El eje de la discusión está puesto en los motores que desarrollan Mercedes y Red Bull, que según versiones del paddock estarían aprovechando una zona gris del reglamento técnico. Esta situación motivó reclamos formales de otros fabricantes como Ferrari, Audi y Honda, que solicitaron aclaraciones a la FIA.
El foco del conflicto está en la relación de compresión de los motores, un parámetro clave para el rendimiento y la eficiencia. Según informaron medios especializados como Motorsport Magazin y The Race, Mercedes y Red Bull Powertrains habrían encontrado una forma de obtener una ventaja utilizando materiales que se expanden con el calor.
El problema radica en que la medición oficial de la relación de compresión se realiza a temperatura ambiente, mientras que el motor, cuando está en funcionamiento real, opera a temperaturas mucho más altas. Esa diferencia permitiría que el motor aumente su relación de compresión una vez en pista, sin infringir de manera directa el procedimiento de control actual.

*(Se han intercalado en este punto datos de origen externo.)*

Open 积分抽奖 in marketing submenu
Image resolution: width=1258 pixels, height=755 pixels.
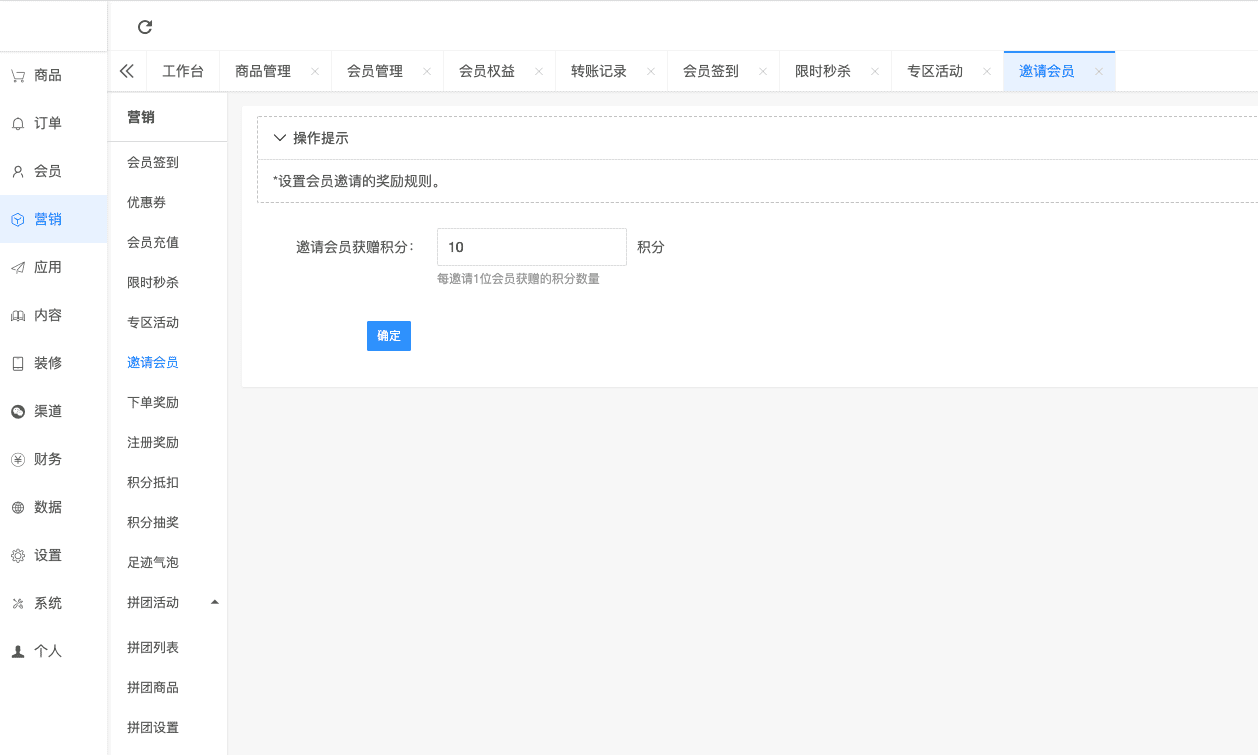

Qué dice la nueva normativa de la Fórmula 1
La polémica se profundizó tras una reunión entre la FIA y los fabricantes de unidades de potencia, donde se analizó el artículo C5.4.3 del reglamento técnico, recientemente modificado. Para 2026, la normativa reduce la relación de compresión máxima permitida de 18,0:1 a 16,0:1, pero mantiene el método de verificación estática.
Aunque la FIA evitó dar nombres propios, dentro del paddock las sospechas apuntan casi exclusivamente a Mercedes y Red Bull, históricamente los equipos que mejor interpretaron los cambios reglamentarios.
Cuál sería la ventaja deportiva
De acuerdo con The Race, el uso de piezas diseñadas para expandirse con el calor permitiría mejorar la eficiencia del combustible y obtener un pequeño incremento de potencia. Si bien la ganancia sería mínima en términos absolutos, podría traducirse en décimas de segundo por vuelta, una diferencia clave en la Fórmula 1 moderna.
El impacto potencial es significativo, sobre todo al inicio del nuevo ciclo reglamentario, cuando una ventaja temprana puede marcar el rumbo de varias temporadas.